Source text:

Time-Series Based Performance DB:

[0053] To facilitate fast and easy access to monitoring and performance data collected from various network elements, services and applications, while using minimal amount of disk space, a time-series based performance database is implemented in the appliance. The performance counters and their values of monitor objects are stored as performance data records in performance data files within the folders named after the day they were collected. The transient performance counters are not saved in the database. The performance data being collected is kept in memory by the system until the data is saved to the file system, which is done periodically. Thus, the periodic saving of performance data collected by the system in memory will reduce the disk input/output time, which is the major performance bottle-neck in today's computer technology. The performance data files arranged as folders named by date will allow fast and easy access while generating and browsing historical and current performance data reports.

Multi-Threaded Architecture:

[0054] For high performance computing and faster response time, the system design is based on multi-threaded architecture. The architecture leads to higher performance, faster communication and sharing of process space and data.

Built-in Web Server:

[0055] In order to provide a fast and efficient web interface to the system, the web server runs within the same process space as other components in the system. This provides a fast and efficient interface as the process and data spaces are shared.

Given information:
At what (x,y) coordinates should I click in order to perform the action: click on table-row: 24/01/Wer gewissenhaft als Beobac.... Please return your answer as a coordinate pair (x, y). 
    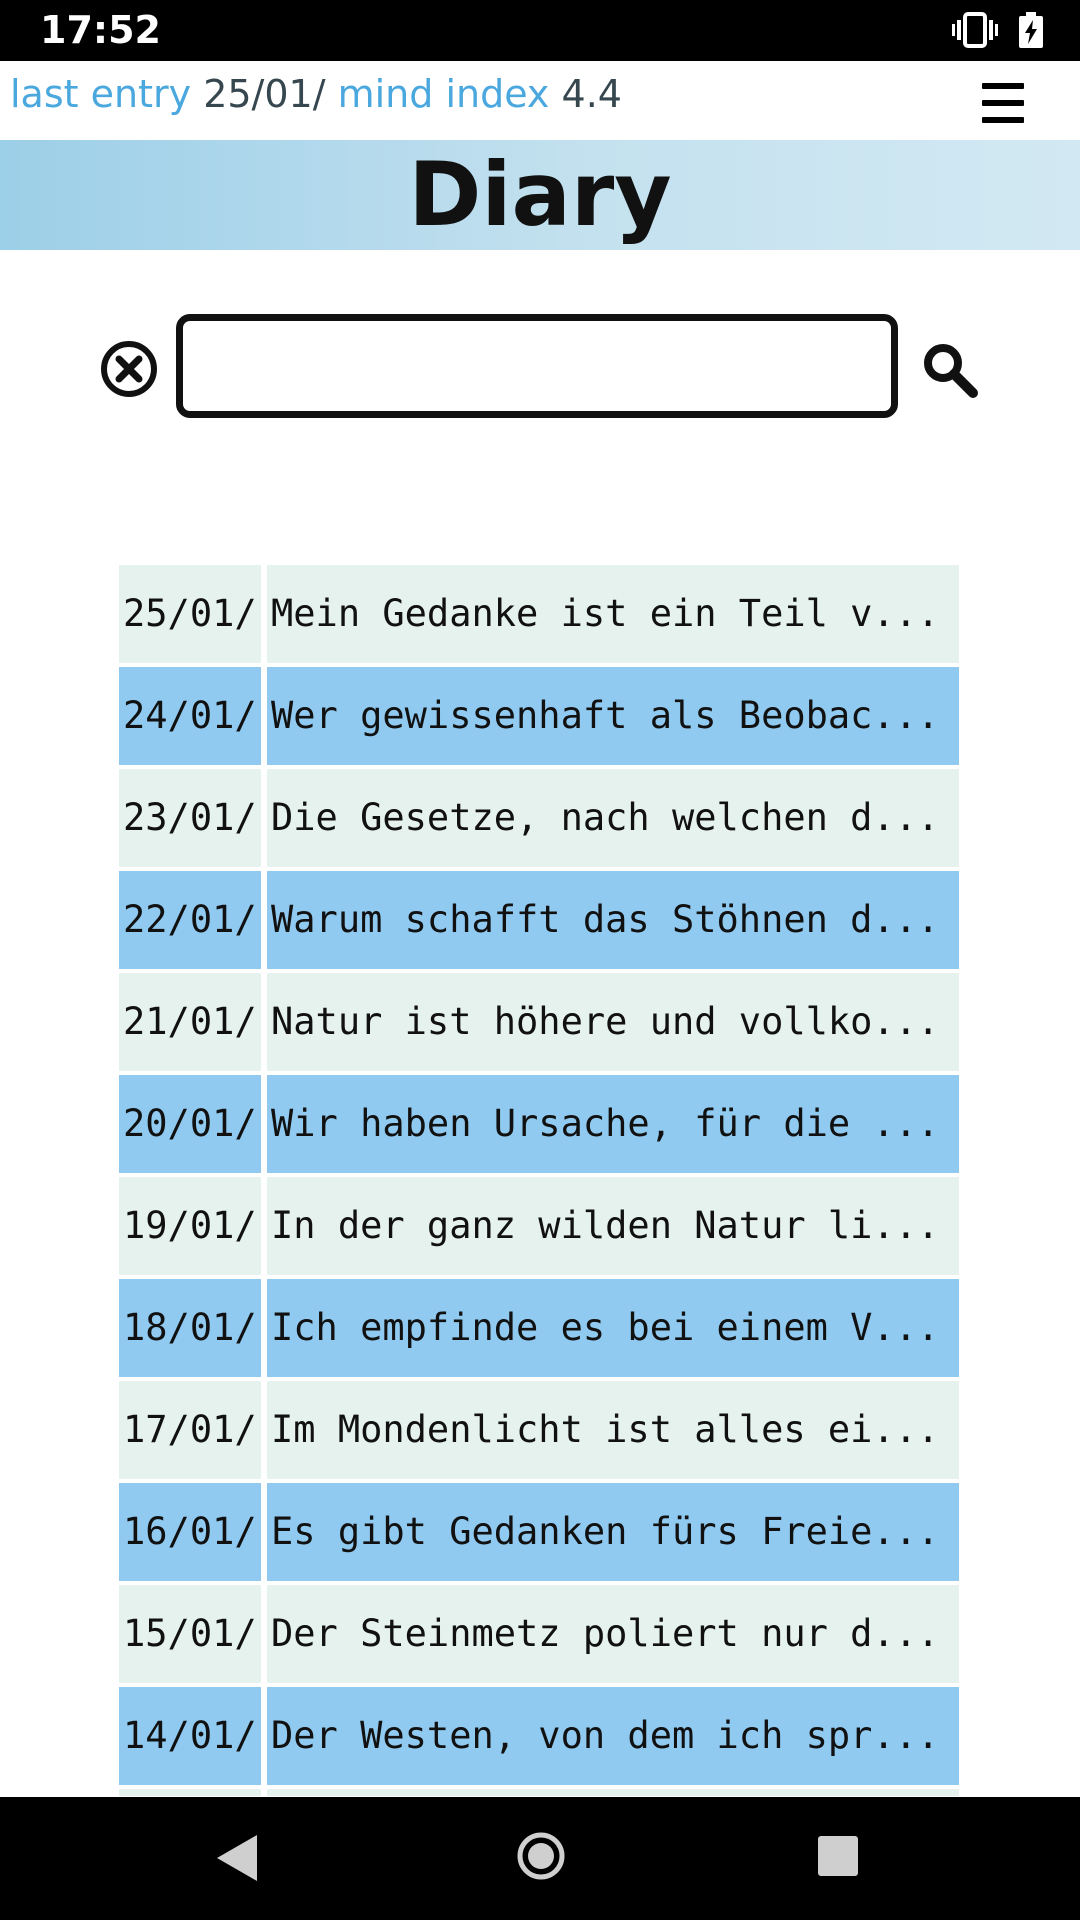
    Looking at the image, I should click on (539, 716).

Exercise aim: List every section heading in the text about the performance database and system design. The material placed after the text is separate from it.

Result of this task:
- Time-Series Based Performance DB
- Multi-Threaded Architecture
- Built-in Web Server